Alternative GOP response: Attack the CBO report.  Newt Gingrich is saying it loudly and clearly: Abolish the CBO.  They are dishonest.  They are wrong.


Gingrich:
"It is corrupt, it is dishonest, it was totally wrong on Obamacare by huge, huge margins," Gingrich said. "I don't trust a single word they have published and I don't believe them."   Reminded by the Fox host that the CBO head is a Trump appointee, Gingrich said, "I couldn't care less."

Donald Trump, too, is taking this tack, in the words of Fox News he is "firing back" at the "difficult numbers for the White House."   Trump accused the media of focusing on the positive parts of Obamacare and ignoring its "major problems."

Democrats are taking political comfort in what most news outlets call a devastating CBO report.   Senator Chuck Schumer called the numbers a "nightmare" that delivered "a knockout blow" to the GOP replacement plan.  

Warning to Democrats:  There are conflicting values being argued here.  Democrats are arguing the premise that more people getting Medicaid expansion or affordable insurance is good.   Republicans are not arguing that point.  They are arguing their points:  that freedom is better than compulsion and that thrift is better than spending.   Democrats could lose this fight because for a great many Americans the people who might be getting expanded Medicaid or insurance subsidies are people other than themselves.  

There is widespread suspicion that some people getting help are lazy or imprudent people gaming the system.   The significant attention to the "lottery winner loophole" makes that point: Obamacare's rules allowed some people with assets but low "income" to qualify.  The working poor live alongside the non-working poor and both groups are acutely aware of who is getting what benefits, whether they themselves are paying for it, and whether it is well deserved.  Democrats can not assume that more healthcare access is better politically.

Recommendation for Democrats:  A safer approach for Democrats is to note that uninsured people do, in fact get care, often very expensive care, because they are treated late and in the most expensive format: the emergency rooms of hospitals, the health care of last resort.   The best political tack for Democrats is to look at the effect of reduced Medicaid expansion and reduced insurance for the working poor on health care providers especially hospitals.   Every middle class person sees the hospital as a public good, something they personally may use someday.  Uncollectible healthcare costs endanger hospitals.   Preventive medicine left undone does not save money, it costs money.  It gets paid in revenue shifting for providers rather than in taxes.
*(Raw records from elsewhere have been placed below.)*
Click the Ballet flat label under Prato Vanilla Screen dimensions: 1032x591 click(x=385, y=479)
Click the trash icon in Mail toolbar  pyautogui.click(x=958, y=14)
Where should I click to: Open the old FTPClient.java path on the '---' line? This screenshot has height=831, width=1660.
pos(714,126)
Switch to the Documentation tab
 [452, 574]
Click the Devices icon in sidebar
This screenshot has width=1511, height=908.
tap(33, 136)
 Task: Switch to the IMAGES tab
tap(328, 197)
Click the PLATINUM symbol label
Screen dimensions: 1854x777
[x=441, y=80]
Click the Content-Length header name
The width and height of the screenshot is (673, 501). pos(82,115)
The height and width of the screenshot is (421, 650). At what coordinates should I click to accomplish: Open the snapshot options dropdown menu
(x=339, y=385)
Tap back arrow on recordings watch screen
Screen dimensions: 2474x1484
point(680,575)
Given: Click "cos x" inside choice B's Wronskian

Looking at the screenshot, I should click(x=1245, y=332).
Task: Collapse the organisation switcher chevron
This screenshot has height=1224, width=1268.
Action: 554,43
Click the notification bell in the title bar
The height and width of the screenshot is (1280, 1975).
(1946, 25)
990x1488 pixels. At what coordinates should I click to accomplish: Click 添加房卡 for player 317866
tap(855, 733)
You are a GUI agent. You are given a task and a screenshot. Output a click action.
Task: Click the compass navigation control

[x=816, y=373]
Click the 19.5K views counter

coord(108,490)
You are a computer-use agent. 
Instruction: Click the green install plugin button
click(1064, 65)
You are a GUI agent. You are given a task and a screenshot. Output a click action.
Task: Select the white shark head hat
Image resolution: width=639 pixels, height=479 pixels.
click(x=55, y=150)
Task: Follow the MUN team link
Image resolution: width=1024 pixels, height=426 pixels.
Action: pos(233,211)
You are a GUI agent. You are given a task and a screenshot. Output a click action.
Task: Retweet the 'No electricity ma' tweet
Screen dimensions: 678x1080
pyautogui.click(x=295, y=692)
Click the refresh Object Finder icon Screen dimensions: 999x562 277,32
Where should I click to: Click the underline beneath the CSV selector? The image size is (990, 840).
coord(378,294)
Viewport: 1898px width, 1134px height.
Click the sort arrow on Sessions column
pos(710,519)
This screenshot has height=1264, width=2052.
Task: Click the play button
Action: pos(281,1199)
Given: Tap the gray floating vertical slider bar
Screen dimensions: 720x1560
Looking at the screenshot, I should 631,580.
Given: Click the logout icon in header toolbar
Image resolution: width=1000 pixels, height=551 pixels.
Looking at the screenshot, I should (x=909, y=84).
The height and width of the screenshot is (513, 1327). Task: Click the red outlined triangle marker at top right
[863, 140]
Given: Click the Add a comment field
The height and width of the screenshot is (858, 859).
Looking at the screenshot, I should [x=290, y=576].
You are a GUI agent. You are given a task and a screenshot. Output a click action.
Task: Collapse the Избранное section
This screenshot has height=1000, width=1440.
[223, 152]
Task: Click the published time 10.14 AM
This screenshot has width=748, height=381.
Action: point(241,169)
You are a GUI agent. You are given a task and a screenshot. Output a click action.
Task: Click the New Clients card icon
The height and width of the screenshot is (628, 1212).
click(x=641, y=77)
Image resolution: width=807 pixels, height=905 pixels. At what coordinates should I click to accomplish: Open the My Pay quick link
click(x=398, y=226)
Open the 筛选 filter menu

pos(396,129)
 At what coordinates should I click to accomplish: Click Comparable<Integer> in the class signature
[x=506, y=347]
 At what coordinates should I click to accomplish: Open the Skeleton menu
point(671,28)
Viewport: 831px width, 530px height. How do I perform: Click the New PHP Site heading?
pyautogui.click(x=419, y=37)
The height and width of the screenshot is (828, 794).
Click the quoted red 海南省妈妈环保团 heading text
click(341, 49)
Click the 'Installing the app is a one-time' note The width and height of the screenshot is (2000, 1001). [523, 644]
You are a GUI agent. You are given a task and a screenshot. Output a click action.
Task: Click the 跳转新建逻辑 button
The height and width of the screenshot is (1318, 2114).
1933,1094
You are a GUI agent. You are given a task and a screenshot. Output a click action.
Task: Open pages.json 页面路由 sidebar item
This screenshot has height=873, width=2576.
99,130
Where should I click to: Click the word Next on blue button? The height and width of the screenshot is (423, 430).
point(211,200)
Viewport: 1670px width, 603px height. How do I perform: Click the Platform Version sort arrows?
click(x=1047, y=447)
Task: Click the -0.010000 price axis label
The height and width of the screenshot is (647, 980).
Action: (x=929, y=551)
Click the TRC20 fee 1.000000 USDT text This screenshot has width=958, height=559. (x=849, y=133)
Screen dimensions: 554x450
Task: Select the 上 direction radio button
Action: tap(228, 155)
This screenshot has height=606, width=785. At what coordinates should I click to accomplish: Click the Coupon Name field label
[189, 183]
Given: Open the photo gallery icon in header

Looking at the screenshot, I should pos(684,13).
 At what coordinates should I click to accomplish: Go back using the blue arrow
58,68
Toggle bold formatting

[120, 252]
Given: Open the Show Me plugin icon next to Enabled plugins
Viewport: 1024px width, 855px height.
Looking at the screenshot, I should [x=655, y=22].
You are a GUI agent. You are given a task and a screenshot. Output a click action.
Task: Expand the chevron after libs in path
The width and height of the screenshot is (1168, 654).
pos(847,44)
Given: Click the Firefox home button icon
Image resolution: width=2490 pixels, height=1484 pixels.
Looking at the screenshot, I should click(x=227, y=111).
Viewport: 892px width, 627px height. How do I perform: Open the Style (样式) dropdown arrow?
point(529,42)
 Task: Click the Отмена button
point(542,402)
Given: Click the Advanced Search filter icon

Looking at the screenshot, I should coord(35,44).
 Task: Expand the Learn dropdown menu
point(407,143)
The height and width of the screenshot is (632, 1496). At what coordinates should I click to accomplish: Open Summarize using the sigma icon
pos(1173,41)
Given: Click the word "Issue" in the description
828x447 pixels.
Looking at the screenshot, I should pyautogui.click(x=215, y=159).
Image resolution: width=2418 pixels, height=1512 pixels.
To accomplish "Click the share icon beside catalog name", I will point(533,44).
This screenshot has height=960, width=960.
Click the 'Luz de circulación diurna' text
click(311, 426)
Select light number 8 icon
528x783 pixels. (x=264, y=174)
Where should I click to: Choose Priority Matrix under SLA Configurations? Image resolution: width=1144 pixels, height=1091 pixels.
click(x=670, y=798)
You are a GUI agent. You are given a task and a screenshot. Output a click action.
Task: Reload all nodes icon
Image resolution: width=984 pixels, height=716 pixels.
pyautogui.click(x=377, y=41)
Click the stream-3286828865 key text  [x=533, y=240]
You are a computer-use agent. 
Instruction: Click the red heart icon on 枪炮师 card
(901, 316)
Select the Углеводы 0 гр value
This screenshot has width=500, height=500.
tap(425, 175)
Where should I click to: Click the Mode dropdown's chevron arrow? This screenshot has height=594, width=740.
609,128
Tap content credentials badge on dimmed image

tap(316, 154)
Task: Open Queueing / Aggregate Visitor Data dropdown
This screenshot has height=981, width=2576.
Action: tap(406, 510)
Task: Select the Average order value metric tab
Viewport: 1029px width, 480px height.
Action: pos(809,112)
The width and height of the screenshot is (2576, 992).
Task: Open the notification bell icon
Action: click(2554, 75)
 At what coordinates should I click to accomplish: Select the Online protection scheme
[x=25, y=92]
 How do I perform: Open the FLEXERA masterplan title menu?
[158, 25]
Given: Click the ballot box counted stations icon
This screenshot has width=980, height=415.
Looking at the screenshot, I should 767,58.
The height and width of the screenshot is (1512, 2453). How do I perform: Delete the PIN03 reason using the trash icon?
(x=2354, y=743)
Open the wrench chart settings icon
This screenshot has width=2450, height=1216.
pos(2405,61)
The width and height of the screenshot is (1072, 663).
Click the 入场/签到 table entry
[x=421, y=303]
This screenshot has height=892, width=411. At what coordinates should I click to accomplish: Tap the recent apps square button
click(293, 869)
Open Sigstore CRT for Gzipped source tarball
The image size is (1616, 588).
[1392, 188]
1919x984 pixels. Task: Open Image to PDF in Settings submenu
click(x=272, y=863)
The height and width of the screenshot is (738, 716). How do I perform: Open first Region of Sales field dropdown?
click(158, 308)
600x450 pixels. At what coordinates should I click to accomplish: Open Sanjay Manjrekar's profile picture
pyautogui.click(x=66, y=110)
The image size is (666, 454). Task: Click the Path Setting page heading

Democrats saying that poor people need more help is an argument that runs headlong into a widespread bi-partisan voter fear that other people are getting goodies from the government that hardworking and deserving people like themselves are paying for.   That argument helps Republicans.   The soundest Democratic response is to say that uninsured people get paid for in the most expensive way possible and that hospitals make up for the uncollectible fees by jacking up the charges on the people who have employer paid health insurance.  

In short: Medicaid expansion and health insurance saves regular people like yourselves money.  Yes, it costs millionaires more, but they can afford it.  Obamacare is financially prudent.   And, oh, yes, it also saves lives.

The good news for Democrats is that this is true and the hospitals and health care providers know it and are saying it.

2 comments:

Diane Newell Meyer said...

Peter, can you also provide a Facebook link for your blog? I can copy and paste the URL but that is cumbersome. Thanks

Up Close: Road to the White House said...

Diane, I am not exactly sure how to do that--or maybe I already am. If you are looking only at the emailed version you are looking at an stripped down version. From the email version that arrives about 2:15 every morning click on the title of the blog email. That brings you to the web version of the blog. Then, on the upper left there are some boxes, one of which is Facebook, which you can click.

Two clicks.

Does that do it??? Diane, help me figure out how best to accomplish what you suggest. I am practiced at writing blogs but not very good yet at promoting them.